-- WHAT IS REQUIRED --
Nothing other than an exact copy of the records should be returned.

(Records contained in a dataset)
BEGIN
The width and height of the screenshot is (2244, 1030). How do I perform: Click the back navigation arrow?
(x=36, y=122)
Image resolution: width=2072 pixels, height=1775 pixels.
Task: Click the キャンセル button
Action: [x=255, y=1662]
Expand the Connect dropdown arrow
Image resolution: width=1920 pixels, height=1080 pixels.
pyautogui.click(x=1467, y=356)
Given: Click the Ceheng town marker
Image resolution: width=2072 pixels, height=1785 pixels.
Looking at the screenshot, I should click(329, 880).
END
-- EXERCISE OUTPUT --
The width and height of the screenshot is (2244, 1030). How do I perform: Click the back navigation arrow?
(x=36, y=122)
Image resolution: width=2072 pixels, height=1775 pixels.
Task: Click the キャンセル button
Action: [x=255, y=1662]
Expand the Connect dropdown arrow
Image resolution: width=1920 pixels, height=1080 pixels.
pyautogui.click(x=1467, y=356)
Given: Click the Ceheng town marker
Image resolution: width=2072 pixels, height=1785 pixels.
Looking at the screenshot, I should click(329, 880).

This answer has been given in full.